WHAT NEEDS TO BE DONE » The result must match the data exactly, line for line.

------ RECORDS

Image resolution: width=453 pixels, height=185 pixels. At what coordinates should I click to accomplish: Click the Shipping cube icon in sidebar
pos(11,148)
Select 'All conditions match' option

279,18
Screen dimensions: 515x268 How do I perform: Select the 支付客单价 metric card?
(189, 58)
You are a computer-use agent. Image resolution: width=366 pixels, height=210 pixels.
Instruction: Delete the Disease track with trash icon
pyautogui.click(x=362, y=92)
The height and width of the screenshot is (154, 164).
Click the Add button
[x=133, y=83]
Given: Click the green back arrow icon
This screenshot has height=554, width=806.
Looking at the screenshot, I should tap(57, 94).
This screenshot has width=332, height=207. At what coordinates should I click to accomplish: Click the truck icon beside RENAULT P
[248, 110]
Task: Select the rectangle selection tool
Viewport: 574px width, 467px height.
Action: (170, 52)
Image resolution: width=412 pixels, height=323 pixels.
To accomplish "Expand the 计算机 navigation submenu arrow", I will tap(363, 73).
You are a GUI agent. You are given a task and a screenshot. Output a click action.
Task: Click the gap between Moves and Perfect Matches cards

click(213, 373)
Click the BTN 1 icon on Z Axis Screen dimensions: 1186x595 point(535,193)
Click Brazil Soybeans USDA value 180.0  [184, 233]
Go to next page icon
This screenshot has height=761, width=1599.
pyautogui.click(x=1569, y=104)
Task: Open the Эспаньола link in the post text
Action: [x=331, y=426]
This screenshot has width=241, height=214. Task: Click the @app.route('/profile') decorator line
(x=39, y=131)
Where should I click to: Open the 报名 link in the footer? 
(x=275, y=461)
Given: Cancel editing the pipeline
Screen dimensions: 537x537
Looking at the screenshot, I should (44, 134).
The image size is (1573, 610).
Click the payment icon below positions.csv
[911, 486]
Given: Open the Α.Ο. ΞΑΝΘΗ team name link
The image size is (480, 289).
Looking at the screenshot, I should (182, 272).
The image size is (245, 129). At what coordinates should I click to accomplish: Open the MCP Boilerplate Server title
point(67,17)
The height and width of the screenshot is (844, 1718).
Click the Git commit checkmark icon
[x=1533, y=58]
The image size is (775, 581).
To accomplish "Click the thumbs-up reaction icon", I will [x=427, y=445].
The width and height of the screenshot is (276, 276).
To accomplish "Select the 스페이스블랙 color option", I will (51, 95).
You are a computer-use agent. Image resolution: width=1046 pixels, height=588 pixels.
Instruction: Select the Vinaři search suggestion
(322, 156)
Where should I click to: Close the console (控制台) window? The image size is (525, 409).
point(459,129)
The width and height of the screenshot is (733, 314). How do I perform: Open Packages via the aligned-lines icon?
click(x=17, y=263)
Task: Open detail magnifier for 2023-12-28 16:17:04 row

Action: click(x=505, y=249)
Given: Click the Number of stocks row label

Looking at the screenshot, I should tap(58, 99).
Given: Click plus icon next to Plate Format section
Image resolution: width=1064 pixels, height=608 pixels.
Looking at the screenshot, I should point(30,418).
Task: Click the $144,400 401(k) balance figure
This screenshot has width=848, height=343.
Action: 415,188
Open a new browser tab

------------

RESPONSE BOX »
Image resolution: width=453 pixels, height=185 pixels. At what coordinates should I click to accomplish: Click the Shipping cube icon in sidebar
pos(11,148)
Select 'All conditions match' option

279,18
Screen dimensions: 515x268 How do I perform: Select the 支付客单价 metric card?
(189, 58)
You are a computer-use agent. Image resolution: width=366 pixels, height=210 pixels.
Instruction: Delete the Disease track with trash icon
pyautogui.click(x=362, y=92)
The height and width of the screenshot is (154, 164).
Click the Add button
[x=133, y=83]
Given: Click the green back arrow icon
This screenshot has height=554, width=806.
Looking at the screenshot, I should tap(57, 94).
This screenshot has width=332, height=207. At what coordinates should I click to accomplish: Click the truck icon beside RENAULT P
[248, 110]
Task: Select the rectangle selection tool
Viewport: 574px width, 467px height.
Action: (170, 52)
Image resolution: width=412 pixels, height=323 pixels.
To accomplish "Expand the 计算机 navigation submenu arrow", I will tap(363, 73).
You are a GUI agent. You are given a task and a screenshot. Output a click action.
Task: Click the gap between Moves and Perfect Matches cards

click(213, 373)
Click the BTN 1 icon on Z Axis Screen dimensions: 1186x595 point(535,193)
Click Brazil Soybeans USDA value 180.0  [184, 233]
Go to next page icon
This screenshot has height=761, width=1599.
pyautogui.click(x=1569, y=104)
Task: Open the Эспаньола link in the post text
Action: [x=331, y=426]
This screenshot has width=241, height=214. Task: Click the @app.route('/profile') decorator line
(x=39, y=131)
Where should I click to: Open the 报名 link in the footer? 
(x=275, y=461)
Given: Cancel editing the pipeline
Screen dimensions: 537x537
Looking at the screenshot, I should (44, 134).
The image size is (1573, 610).
Click the payment icon below positions.csv
[911, 486]
Given: Open the Α.Ο. ΞΑΝΘΗ team name link
The image size is (480, 289).
Looking at the screenshot, I should (182, 272).
The image size is (245, 129). At what coordinates should I click to accomplish: Open the MCP Boilerplate Server title
point(67,17)
The height and width of the screenshot is (844, 1718).
Click the Git commit checkmark icon
[x=1533, y=58]
The image size is (775, 581).
To accomplish "Click the thumbs-up reaction icon", I will [x=427, y=445].
The width and height of the screenshot is (276, 276).
To accomplish "Select the 스페이스블랙 color option", I will (51, 95).
You are a computer-use agent. Image resolution: width=1046 pixels, height=588 pixels.
Instruction: Select the Vinaři search suggestion
(322, 156)
Where should I click to: Close the console (控制台) window? The image size is (525, 409).
point(459,129)
The width and height of the screenshot is (733, 314). How do I perform: Open Packages via the aligned-lines icon?
click(x=17, y=263)
Task: Open detail magnifier for 2023-12-28 16:17:04 row

Action: click(x=505, y=249)
Given: Click the Number of stocks row label

Looking at the screenshot, I should tap(58, 99).
Given: Click plus icon next to Plate Format section
Image resolution: width=1064 pixels, height=608 pixels.
Looking at the screenshot, I should point(30,418).
Task: Click the $144,400 401(k) balance figure
This screenshot has width=848, height=343.
Action: 415,188
Open a new browser tab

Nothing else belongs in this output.